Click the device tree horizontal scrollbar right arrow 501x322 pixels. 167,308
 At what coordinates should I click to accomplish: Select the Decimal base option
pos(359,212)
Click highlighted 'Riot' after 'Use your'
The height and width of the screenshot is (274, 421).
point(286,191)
...
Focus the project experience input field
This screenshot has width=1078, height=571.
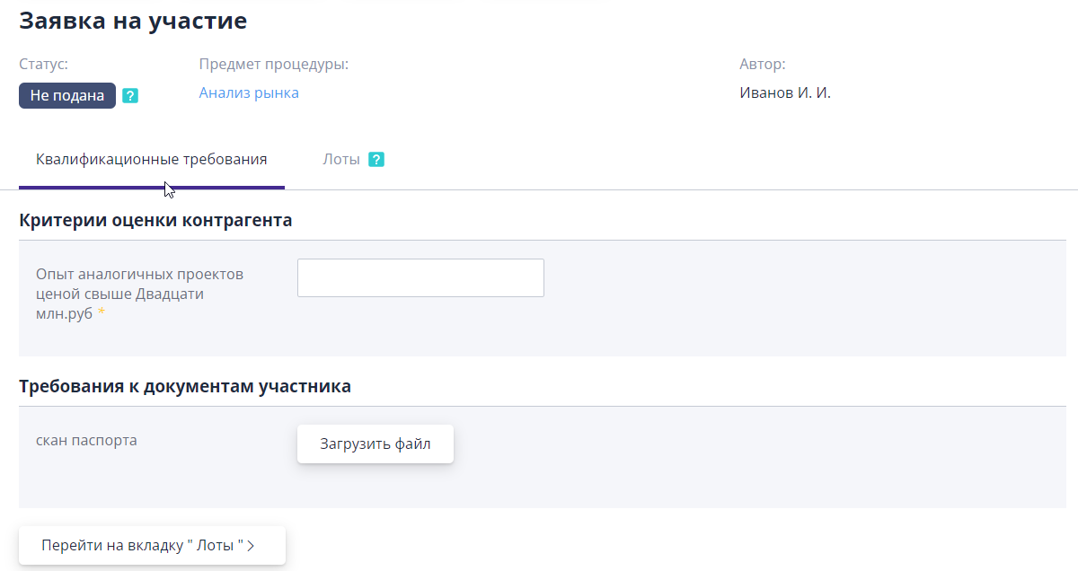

Task to complete –
Resize the rows starting with the line that contains "At what coordinates" and going on through the line that contains "point(286,191)", and give only those lines again in full, requests included. Multiply each coordinate in the answers by 0.85 and round it to a whole number, with halves rounded up, leaving every other number unchanged.

Task result –
 At what coordinates should I click to accomplish: Select the Decimal base option
pos(305,180)
Click highlighted 'Riot' after 'Use your'
The height and width of the screenshot is (274, 421).
point(243,162)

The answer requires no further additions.